Aber Manutius druckte nicht nur, er kam auch auf die Idee, nicht allein die großen Wälzer zu veröffentlichen, die wir alle beispielsweise durch Prachbibeln kennen – darin war vor allem Gutenberg groß - , sondern in kleinen Heften, aber mit griechischen Buchstaben, die antiken Weisheiten zu drucken, so daß die Italiener heute von ihm als dem Erfinder des Taschenbuchs sprechen. Aldinen wurden diese Formate genannt, in denen er aber auch die Texte von Francesco Petrarca u.a. veröffentlichte. Er gilt als der Ermöglicher des Humanismus und völlig zu Recht wird er in diesem kleinen Raum gefeiert, wo auch ein Exemplar, eine Aldina, ausliegt.

 

Doch eigentlich haben wir natürlich mit der Piazza begonnen, sind herumspaziert, haben uns niedergelassen und geguckt, wie die Kolleginnen und Kollegen auf diesem Pressetermin sich den Gastpavillon aneignen – und haben gegrinst! Nachher haben wir uns bei der Kuratorin damit entschuldigt, daß man für Assoziationen nichts könne, die kämen eben, ohne daß man moralisch dafür gestraft werden solle.

 

Im hinteren Teil der Piazza, da, wo es zu den Büchern geht, ragt nämlich eine gewaltige goldene Hand, nein, nicht in den Himmel, aber nach oben zur Decke.

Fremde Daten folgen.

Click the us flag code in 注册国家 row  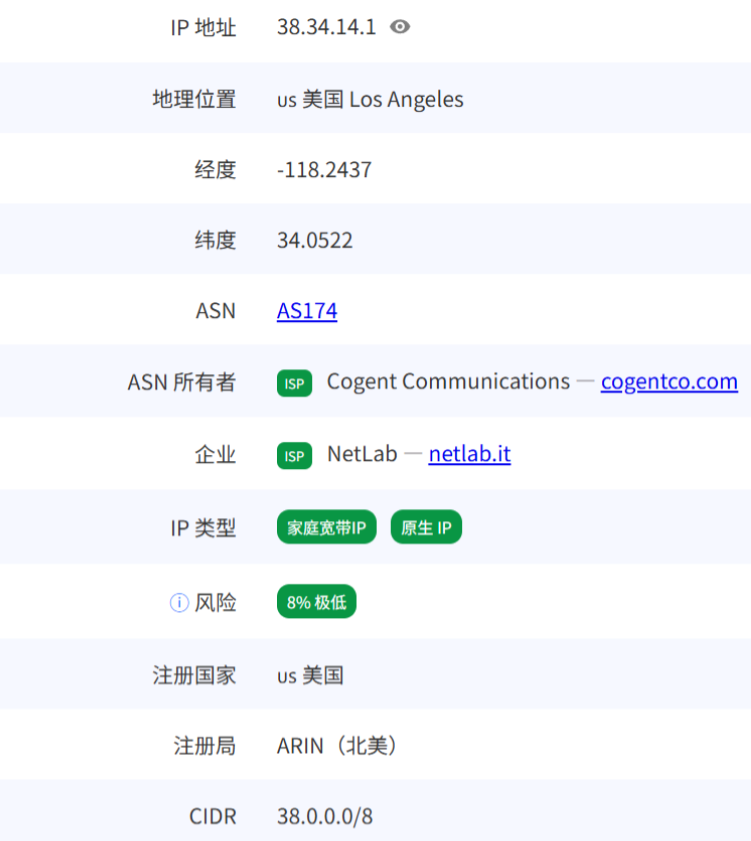[286, 676]
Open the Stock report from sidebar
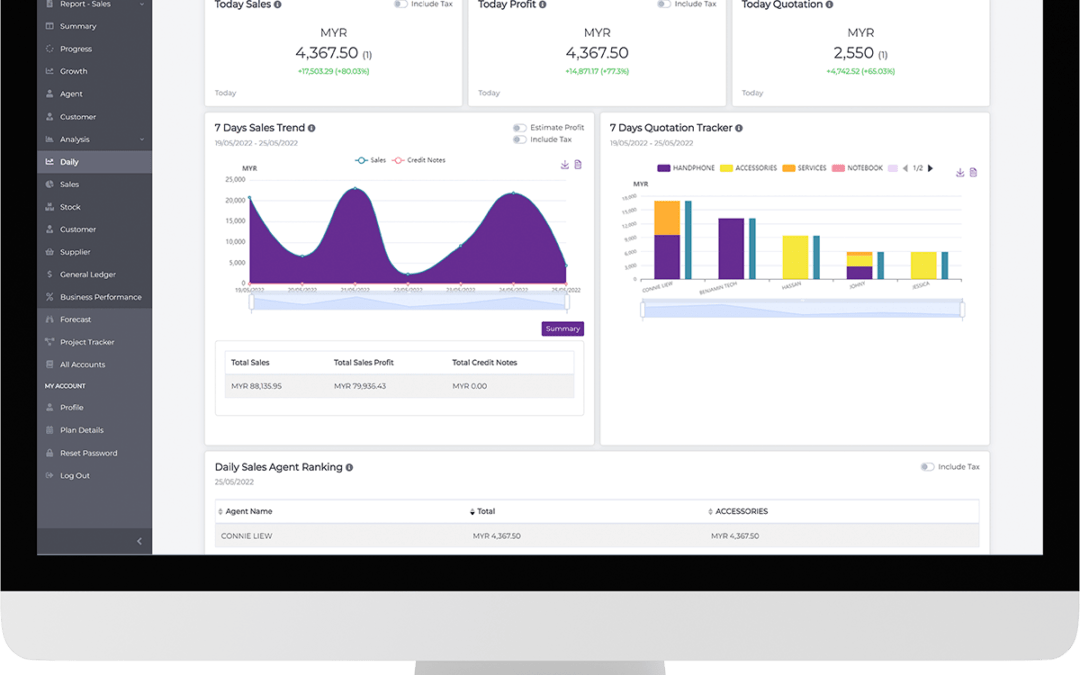The image size is (1080, 675). (x=70, y=207)
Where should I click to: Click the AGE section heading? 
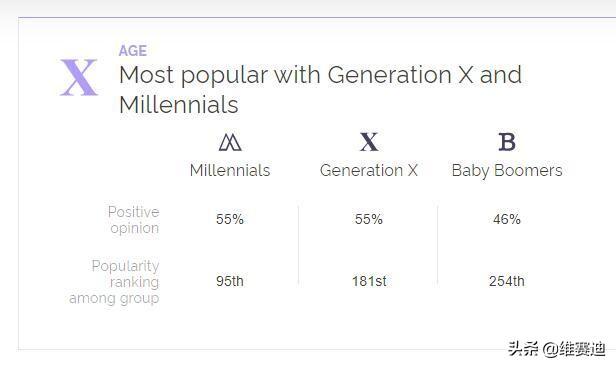click(x=133, y=51)
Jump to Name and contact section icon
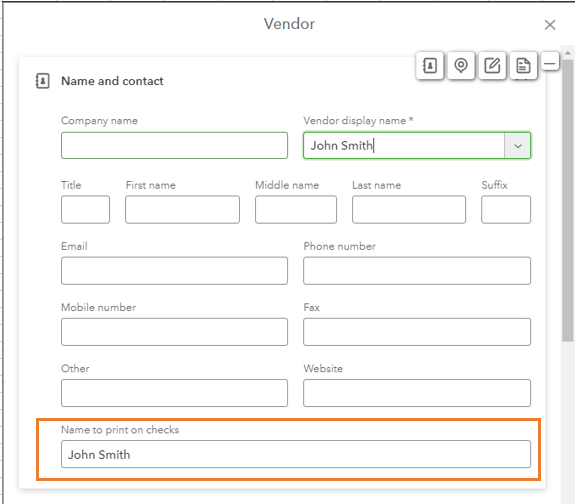The height and width of the screenshot is (504, 575). (x=429, y=66)
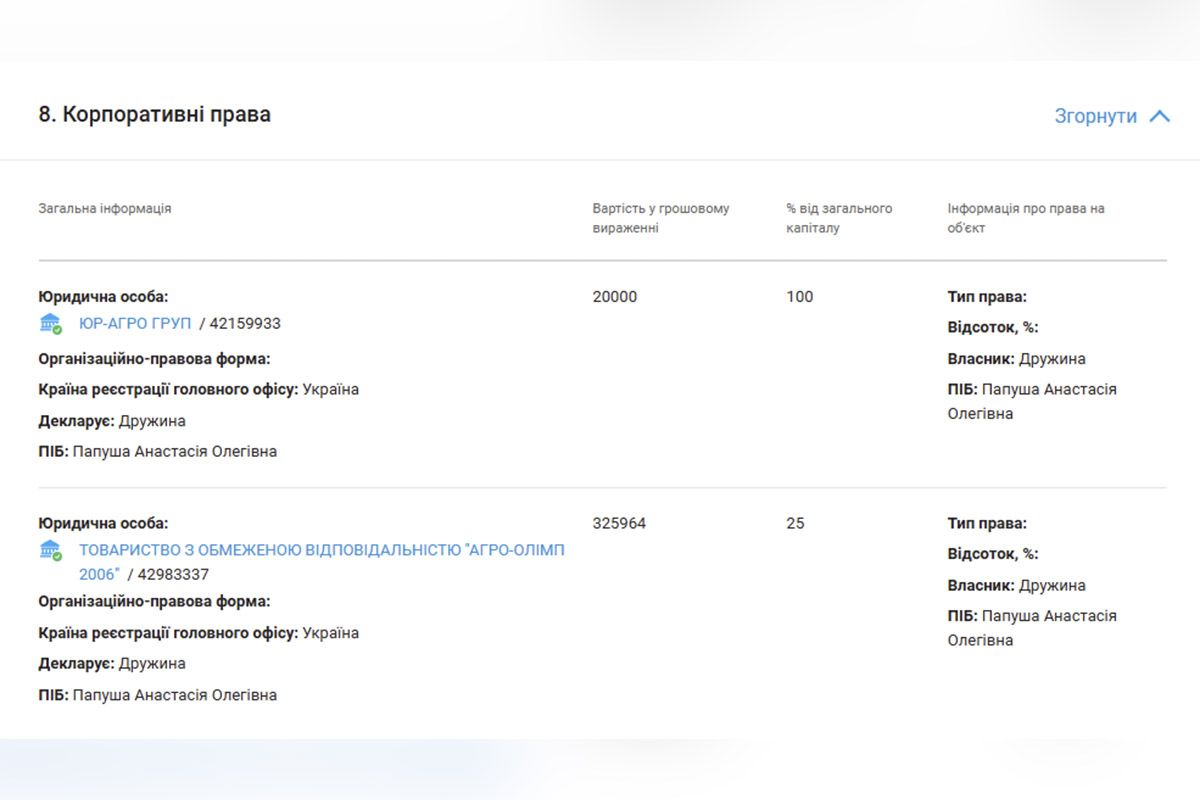The height and width of the screenshot is (800, 1200).
Task: Collapse section using the upward chevron arrow
Action: pyautogui.click(x=1159, y=116)
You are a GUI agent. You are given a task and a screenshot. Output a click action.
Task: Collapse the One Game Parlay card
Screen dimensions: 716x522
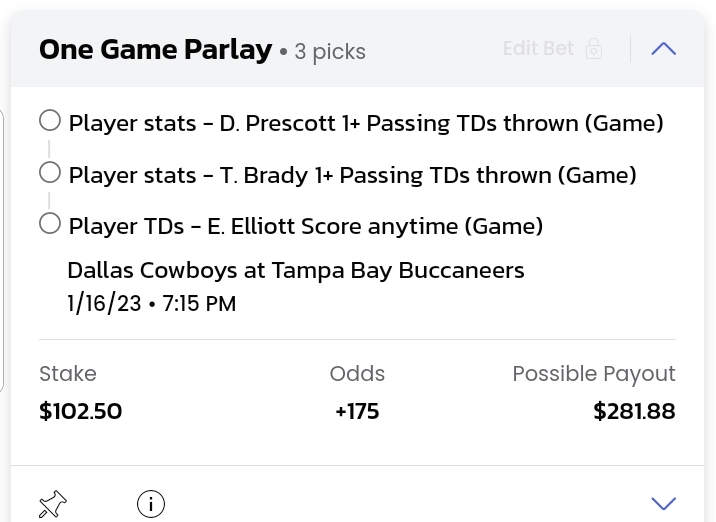(x=663, y=49)
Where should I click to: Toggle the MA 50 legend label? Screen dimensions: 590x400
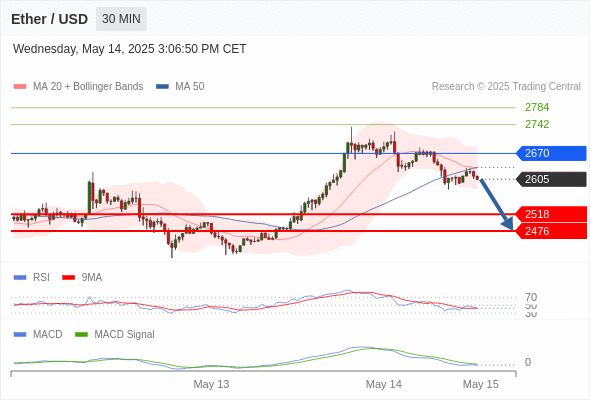(x=190, y=87)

Wirklich sehr sehr groß, wie das Foto zeigen soll. Was soll denn die Hand der Fatima hier?, daachten wir uns.  Denn wir kennen die Hand aus dem Islam, wo vor allem in Nordafrika das Volk die Hand der jüngsten Tochter des Propheten Mohammed, der sündenfreien Jungfrau Fatima als Schutz gegen die Geister, besser: die Dschinn und gegen den Bösen Blick ehren, weit über religiöse Bezüge hinaus. Und natürlich klingt das alles auch nach der Jungfrau Maria, die ebenfalls im Orient eine schützende Hand erhielt, wie im Judentum die Hand der Mirjam.

 

Aber das kann ja hier nicht die Bedeutung sein, sagt der Verstand. Die nächste Assoziation ist die frontal nach oben ausgestreckte Hansfläche als Abwehr. Das kenne ich von mir selbst, als eine Geste, die Abwehr und Abstand bedeutet,  die fast unwillkürlich abläuft. Aber diese Abwehrhand kann ja hier auch nicht gemeint sein, das sagt wieder der Verstand. Also nachfragen. Die Kuratorin wollte mit der großen goldenen Hand zum Ausdruck bringen, daß man sich zuwinkt. Die Hand wie in der Geste Merkels oder  Obamas...also gut, Vielleicht hätte man die Hand nicht so aufrecht hinstellen, sondern eher schräg postieren sollen. Kaum ein zweiter wird sich solche Gedanken machen wie ich, aber irritiert hatte es andere auch.

 

Es gibt noch viel zu berichten vom Italienischen Pavillon, auf den wir zurückkommen.